··· TASK INPUTS ···

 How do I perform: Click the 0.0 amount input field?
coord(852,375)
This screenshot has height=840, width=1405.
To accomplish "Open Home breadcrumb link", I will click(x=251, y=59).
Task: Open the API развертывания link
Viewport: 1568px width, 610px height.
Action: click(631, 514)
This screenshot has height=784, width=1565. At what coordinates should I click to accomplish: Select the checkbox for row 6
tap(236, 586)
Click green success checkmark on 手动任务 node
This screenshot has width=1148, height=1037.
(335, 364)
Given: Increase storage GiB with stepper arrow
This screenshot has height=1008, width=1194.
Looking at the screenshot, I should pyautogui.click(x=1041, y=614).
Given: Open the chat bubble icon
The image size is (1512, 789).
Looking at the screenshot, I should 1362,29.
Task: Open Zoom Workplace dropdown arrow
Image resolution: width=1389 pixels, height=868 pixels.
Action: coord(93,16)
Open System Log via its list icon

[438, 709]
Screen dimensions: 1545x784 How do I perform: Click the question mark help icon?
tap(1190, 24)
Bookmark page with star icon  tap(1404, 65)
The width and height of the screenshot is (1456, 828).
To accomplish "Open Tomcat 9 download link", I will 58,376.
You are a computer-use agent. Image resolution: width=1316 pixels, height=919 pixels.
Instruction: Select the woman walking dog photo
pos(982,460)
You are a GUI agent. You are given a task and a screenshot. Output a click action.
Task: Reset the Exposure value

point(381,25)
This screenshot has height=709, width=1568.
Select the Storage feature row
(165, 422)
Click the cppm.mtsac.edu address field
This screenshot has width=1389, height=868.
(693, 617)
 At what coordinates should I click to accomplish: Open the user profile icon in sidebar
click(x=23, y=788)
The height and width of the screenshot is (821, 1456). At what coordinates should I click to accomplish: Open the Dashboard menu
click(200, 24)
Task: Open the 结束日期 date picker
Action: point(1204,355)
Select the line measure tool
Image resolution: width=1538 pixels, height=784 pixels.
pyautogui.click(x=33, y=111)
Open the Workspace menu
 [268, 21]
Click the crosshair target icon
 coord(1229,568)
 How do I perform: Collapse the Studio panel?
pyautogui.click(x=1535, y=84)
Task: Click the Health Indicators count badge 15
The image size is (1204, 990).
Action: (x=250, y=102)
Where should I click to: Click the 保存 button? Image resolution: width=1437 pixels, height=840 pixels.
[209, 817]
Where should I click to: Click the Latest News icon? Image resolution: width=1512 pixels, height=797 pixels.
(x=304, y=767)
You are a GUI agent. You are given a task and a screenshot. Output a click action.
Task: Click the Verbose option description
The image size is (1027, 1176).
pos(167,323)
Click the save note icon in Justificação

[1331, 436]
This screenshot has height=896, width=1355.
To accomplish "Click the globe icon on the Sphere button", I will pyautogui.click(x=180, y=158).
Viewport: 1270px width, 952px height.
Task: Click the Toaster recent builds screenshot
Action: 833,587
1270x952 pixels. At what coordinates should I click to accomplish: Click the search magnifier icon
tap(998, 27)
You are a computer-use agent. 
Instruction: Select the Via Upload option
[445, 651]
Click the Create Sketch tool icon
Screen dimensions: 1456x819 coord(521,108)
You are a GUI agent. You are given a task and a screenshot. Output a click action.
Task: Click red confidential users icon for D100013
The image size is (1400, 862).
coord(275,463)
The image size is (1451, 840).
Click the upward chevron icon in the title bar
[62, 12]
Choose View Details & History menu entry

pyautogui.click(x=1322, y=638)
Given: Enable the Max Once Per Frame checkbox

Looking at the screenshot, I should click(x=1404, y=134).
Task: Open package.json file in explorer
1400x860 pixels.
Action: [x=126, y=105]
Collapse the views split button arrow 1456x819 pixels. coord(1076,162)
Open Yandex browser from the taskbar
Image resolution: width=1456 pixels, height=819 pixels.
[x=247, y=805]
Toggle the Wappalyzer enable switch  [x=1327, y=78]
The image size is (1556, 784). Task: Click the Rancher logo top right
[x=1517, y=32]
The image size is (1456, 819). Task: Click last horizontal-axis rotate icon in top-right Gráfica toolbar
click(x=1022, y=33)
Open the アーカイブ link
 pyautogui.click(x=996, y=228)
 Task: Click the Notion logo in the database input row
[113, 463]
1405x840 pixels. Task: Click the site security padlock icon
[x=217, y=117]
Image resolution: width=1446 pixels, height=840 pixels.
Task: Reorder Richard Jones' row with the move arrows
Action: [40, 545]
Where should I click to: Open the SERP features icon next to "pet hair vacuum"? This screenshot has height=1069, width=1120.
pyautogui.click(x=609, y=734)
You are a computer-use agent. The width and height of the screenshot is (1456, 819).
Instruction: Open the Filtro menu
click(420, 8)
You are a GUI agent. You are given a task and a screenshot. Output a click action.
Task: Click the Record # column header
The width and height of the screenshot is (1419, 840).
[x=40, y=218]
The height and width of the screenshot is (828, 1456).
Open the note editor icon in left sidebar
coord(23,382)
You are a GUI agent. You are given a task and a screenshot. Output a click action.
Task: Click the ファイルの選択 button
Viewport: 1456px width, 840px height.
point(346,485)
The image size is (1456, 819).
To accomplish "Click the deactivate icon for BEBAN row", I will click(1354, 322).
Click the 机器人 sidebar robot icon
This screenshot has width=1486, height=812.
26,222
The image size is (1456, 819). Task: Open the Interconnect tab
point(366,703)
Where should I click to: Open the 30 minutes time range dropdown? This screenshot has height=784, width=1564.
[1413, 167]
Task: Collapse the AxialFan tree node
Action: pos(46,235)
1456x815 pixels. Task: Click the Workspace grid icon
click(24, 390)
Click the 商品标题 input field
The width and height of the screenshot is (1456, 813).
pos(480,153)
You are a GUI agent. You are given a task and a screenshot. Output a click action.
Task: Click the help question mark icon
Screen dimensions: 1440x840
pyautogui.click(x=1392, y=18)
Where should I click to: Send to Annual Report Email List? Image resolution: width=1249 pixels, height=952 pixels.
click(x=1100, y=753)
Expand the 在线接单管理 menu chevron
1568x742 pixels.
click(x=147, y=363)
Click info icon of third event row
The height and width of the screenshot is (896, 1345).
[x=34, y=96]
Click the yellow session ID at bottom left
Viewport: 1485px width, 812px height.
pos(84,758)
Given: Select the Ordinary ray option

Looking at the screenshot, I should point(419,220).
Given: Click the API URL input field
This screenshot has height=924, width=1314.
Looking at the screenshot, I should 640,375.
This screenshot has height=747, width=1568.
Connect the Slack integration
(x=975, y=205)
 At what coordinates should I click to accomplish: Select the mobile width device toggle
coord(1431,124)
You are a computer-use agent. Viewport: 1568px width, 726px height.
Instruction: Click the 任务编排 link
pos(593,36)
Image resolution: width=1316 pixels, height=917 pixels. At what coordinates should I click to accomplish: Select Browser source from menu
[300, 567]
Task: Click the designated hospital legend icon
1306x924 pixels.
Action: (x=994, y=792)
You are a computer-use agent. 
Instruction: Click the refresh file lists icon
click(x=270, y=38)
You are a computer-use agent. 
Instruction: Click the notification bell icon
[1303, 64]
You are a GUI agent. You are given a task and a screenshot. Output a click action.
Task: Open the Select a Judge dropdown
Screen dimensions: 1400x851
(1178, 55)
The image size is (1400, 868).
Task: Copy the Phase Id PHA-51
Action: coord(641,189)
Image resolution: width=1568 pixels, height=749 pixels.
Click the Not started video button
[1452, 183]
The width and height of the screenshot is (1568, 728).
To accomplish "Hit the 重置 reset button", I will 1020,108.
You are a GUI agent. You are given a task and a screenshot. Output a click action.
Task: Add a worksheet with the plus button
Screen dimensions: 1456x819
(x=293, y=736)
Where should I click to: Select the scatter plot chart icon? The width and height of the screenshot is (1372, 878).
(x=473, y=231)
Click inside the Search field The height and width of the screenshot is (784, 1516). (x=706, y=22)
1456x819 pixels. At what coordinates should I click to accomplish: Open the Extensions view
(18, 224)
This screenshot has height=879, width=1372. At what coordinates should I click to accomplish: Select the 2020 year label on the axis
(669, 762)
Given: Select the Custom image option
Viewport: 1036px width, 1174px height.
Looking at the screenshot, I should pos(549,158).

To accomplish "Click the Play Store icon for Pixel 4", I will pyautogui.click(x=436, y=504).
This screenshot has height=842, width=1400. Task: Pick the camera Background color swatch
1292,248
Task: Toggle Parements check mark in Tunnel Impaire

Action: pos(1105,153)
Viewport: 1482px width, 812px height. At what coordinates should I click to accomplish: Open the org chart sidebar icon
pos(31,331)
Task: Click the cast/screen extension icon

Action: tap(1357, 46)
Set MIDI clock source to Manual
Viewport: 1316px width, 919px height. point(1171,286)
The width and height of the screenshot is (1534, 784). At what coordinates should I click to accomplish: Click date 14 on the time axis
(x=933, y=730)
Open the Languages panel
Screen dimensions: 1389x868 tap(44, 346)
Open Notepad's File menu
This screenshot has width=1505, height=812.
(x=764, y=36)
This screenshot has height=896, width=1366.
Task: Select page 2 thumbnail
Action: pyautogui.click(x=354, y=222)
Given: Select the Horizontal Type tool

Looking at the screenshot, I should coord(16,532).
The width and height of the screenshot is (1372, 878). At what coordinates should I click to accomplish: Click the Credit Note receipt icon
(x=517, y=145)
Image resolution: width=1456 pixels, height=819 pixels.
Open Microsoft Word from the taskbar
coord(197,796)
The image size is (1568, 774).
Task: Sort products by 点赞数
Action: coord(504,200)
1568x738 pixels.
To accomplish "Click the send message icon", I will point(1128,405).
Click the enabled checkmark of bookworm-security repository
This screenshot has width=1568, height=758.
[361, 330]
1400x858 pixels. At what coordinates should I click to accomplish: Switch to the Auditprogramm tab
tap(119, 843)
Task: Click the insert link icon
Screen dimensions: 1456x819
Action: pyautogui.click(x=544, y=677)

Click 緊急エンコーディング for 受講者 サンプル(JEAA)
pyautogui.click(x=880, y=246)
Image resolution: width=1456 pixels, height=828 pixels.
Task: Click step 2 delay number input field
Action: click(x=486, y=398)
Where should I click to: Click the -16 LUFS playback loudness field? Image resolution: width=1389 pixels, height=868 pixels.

···

• **TASK DESCRIPTION**
Using the records above, say how many lines contain the string "checkmark"; offer no other text.

• **WRITTEN SOLUTION**
2